** What you will do **
Pictures are to be left out; every line from the one with "Task: Open recent" through the end of the data must be transcribed exactly.

** Excerpts from a dataset **
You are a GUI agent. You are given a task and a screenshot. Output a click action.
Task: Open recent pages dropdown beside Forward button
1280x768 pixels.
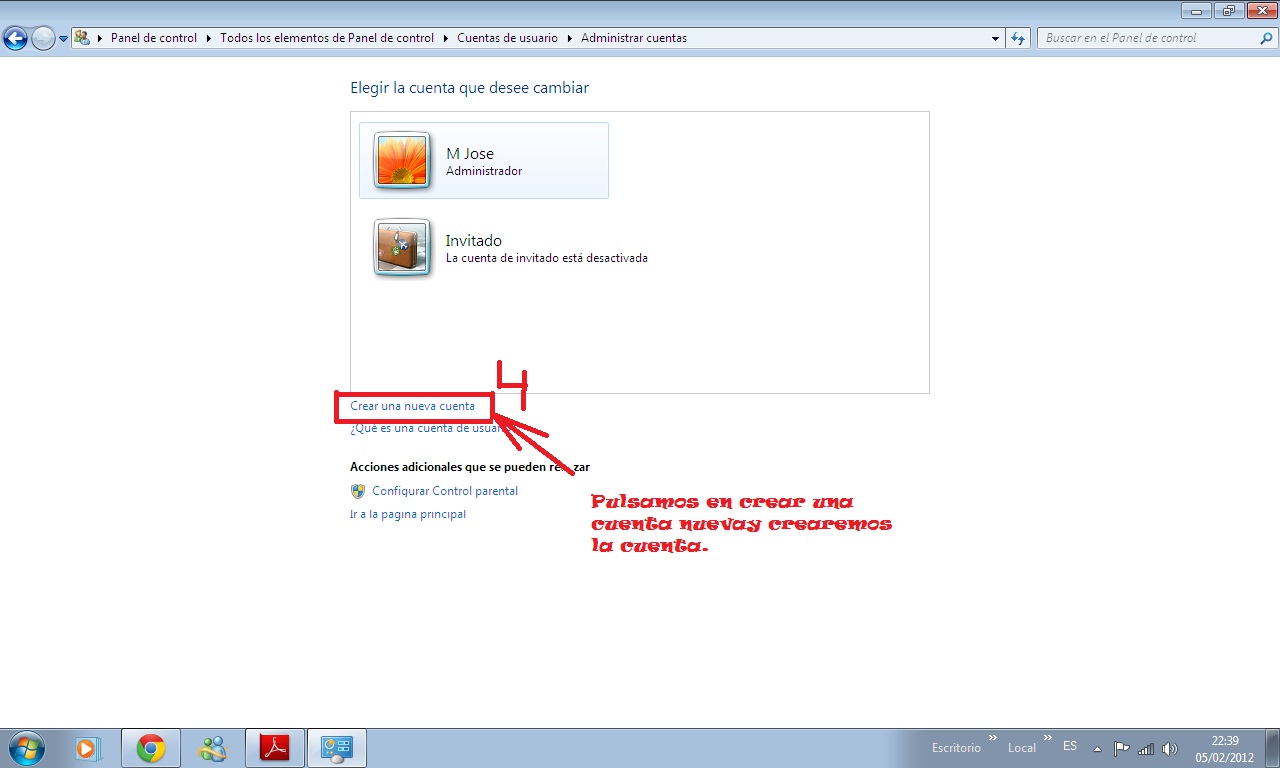64,39
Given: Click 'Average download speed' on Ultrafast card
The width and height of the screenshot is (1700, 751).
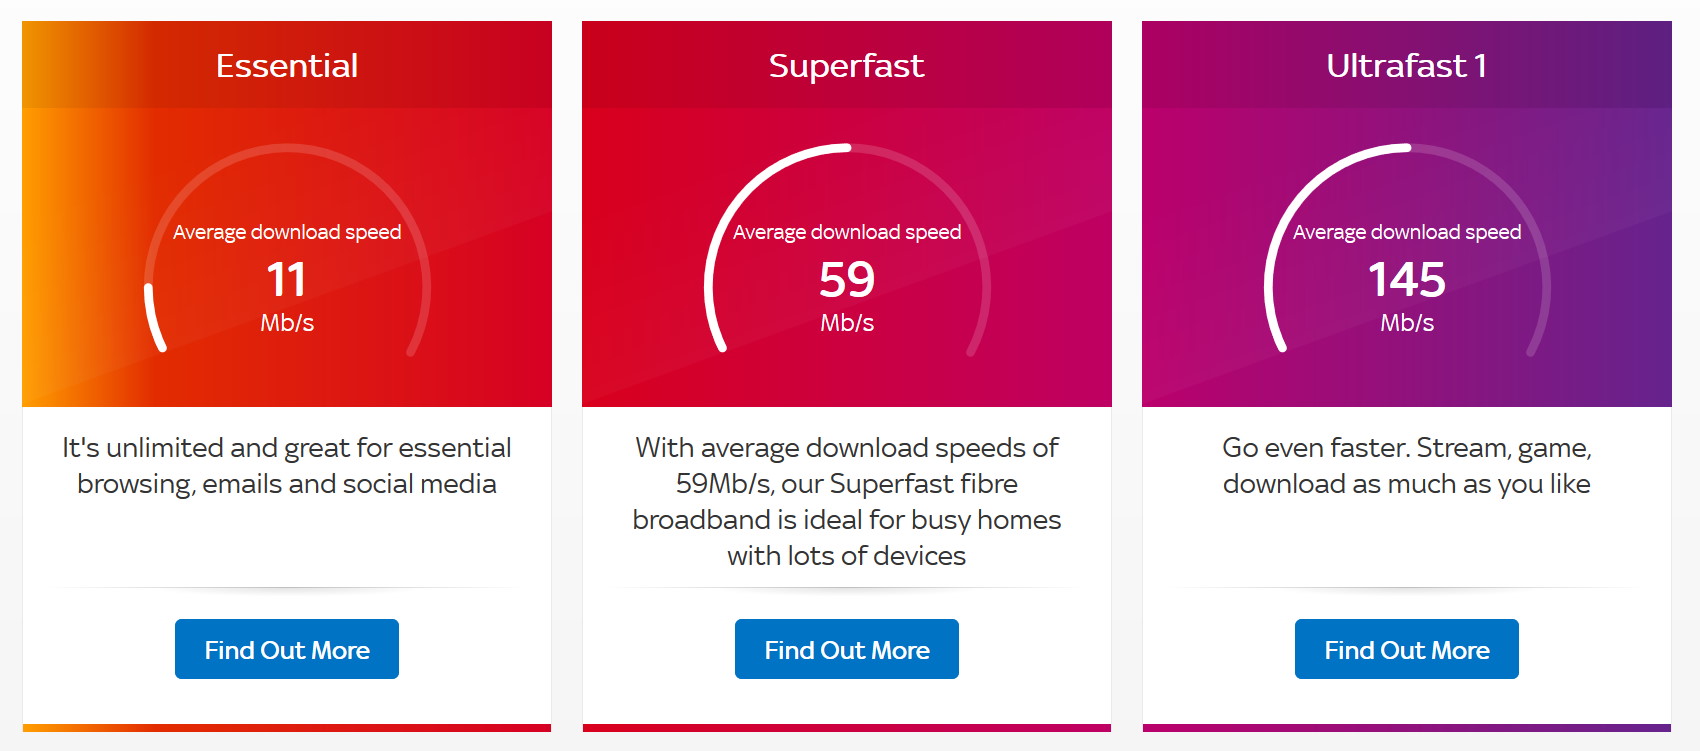Looking at the screenshot, I should click(1406, 231).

** Solution to the exercise **
Task: Open recent pages dropdown beside Forward button
1280x768 pixels.
64,39
Given: Click 'Average download speed' on Ultrafast card
The width and height of the screenshot is (1700, 751).
Looking at the screenshot, I should click(1406, 231).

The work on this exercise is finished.